_WHAT YOU NEED TO DO_
Repeat exactly, and only, the lines from the one holding "法人向けルーター (537, 1092)" through the last line of the records below.

_MATERIAL PROVIDED_

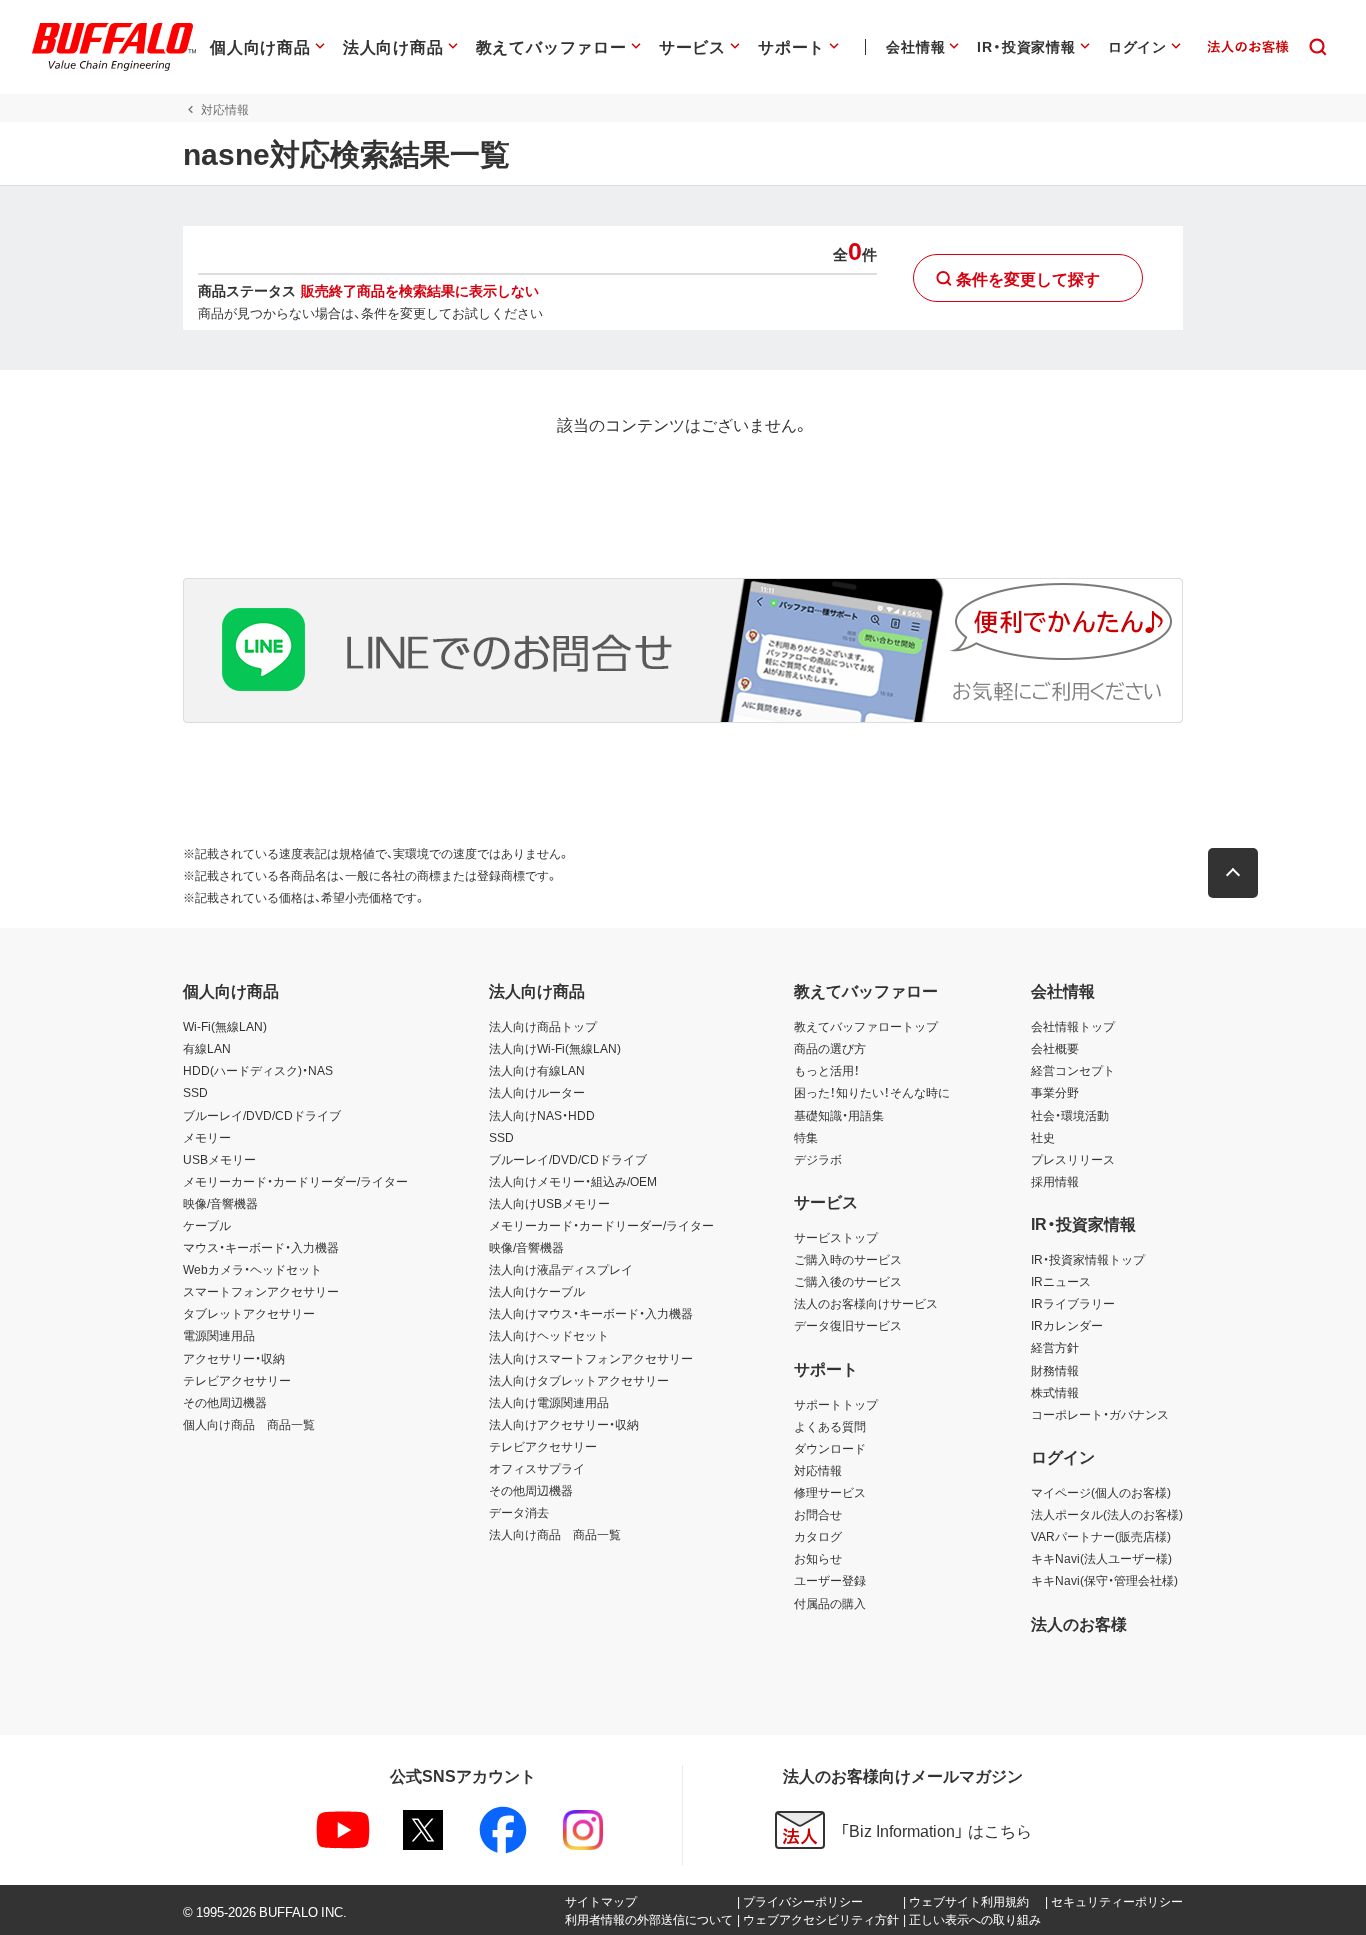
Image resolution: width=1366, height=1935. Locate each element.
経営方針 (1055, 1347)
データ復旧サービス (848, 1325)
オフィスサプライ (537, 1468)
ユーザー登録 (830, 1580)
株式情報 (1055, 1392)
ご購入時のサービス (848, 1259)
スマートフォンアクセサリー (261, 1291)
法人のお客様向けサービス (866, 1303)
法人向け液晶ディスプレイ (561, 1269)
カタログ (818, 1536)
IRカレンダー (1067, 1325)
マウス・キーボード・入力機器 (261, 1247)
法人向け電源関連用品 (549, 1402)
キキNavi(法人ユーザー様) (1101, 1558)
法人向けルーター (537, 1092)
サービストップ (836, 1237)
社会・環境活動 (1070, 1115)
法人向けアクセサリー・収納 (564, 1424)
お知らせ (818, 1558)
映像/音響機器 (220, 1203)
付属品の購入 (830, 1603)
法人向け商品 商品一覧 (555, 1534)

_ANSWER TO THE EXERCISE_
法人向けルーター (537, 1092)
サービストップ (836, 1237)
社会・環境活動 (1070, 1115)
法人向けアクセサリー・収納 (564, 1424)
お知らせ (818, 1558)
映像/音響機器 (220, 1203)
付属品の購入 (830, 1603)
法人向け商品 商品一覧 (555, 1534)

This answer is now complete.